- _Prompt_:
No pictures belong in the copy. Set down exactly the lines from the one that contains "This screenshot has" through the end of the data.

Segment Open

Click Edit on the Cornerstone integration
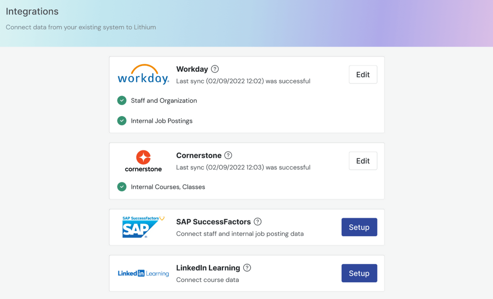 (x=362, y=160)
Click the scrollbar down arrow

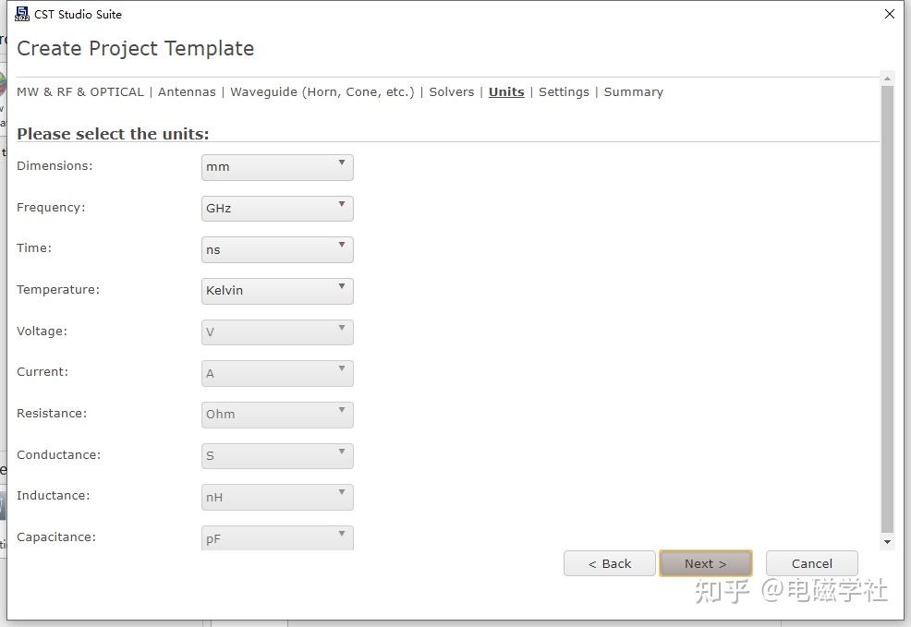(888, 542)
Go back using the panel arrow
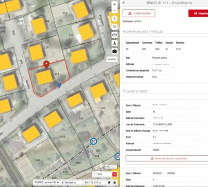 pos(124,3)
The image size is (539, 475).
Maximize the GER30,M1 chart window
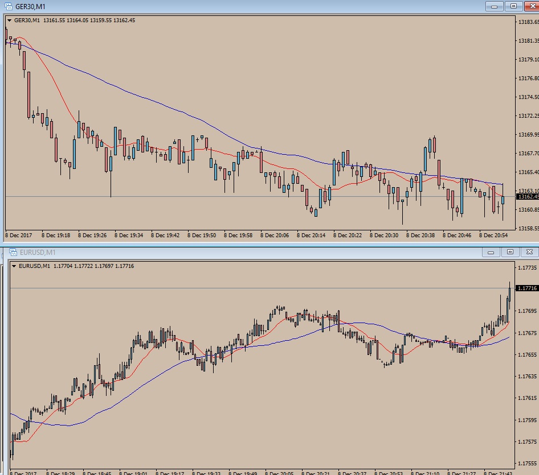pos(513,6)

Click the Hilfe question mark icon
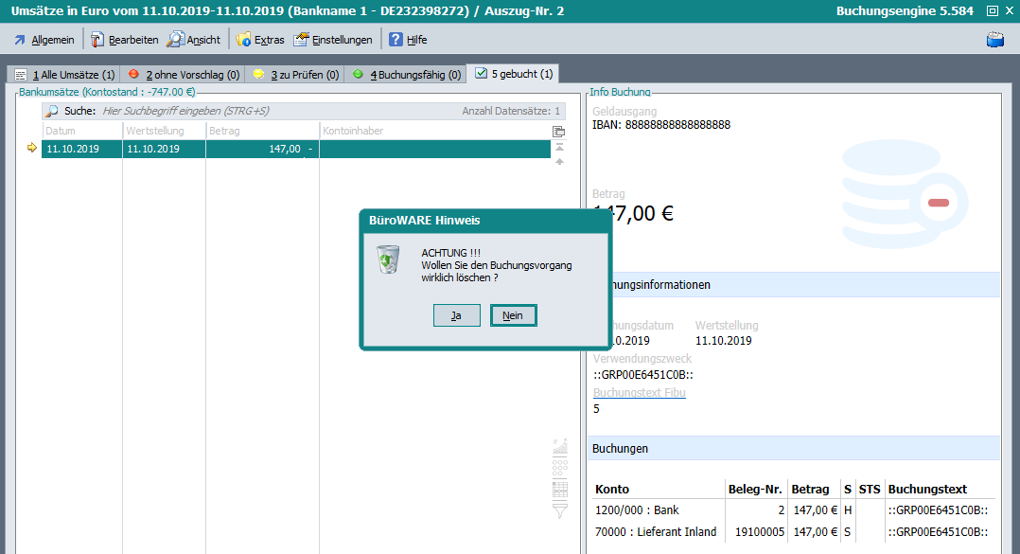396,40
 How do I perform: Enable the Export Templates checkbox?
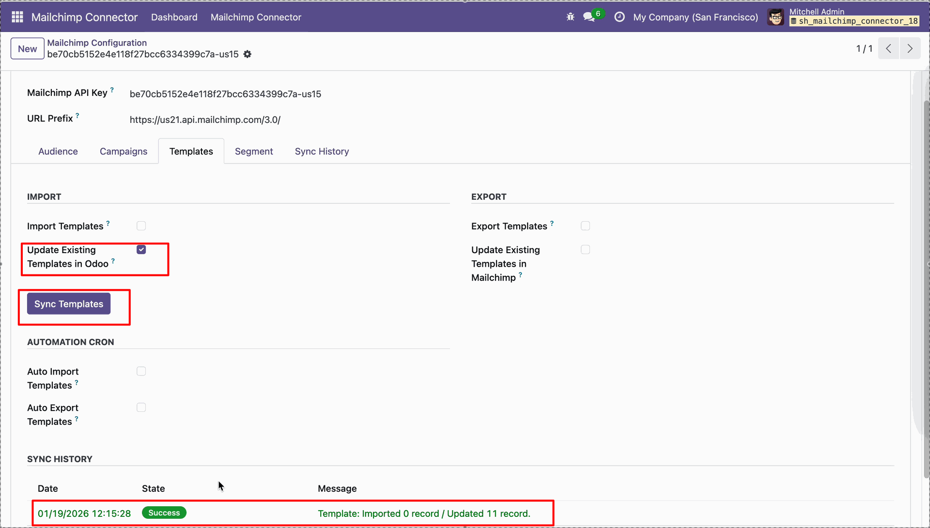coord(585,226)
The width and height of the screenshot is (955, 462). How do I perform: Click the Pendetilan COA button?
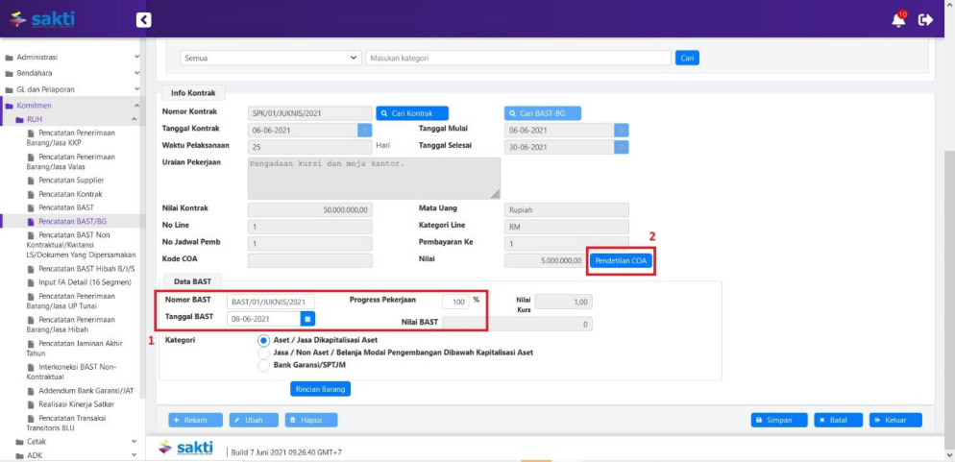tap(621, 260)
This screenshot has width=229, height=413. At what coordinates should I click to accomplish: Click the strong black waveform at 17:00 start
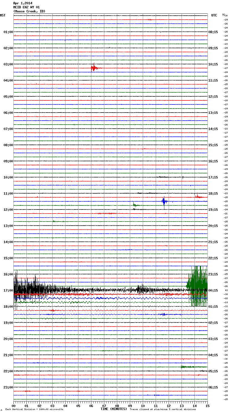tap(24, 289)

Segment Closed

- _Problem solution_:
This screenshot has width=229, height=413. At what coordinates should I click to accomplish: Click the strong black waveform at 17:00 start
tap(24, 289)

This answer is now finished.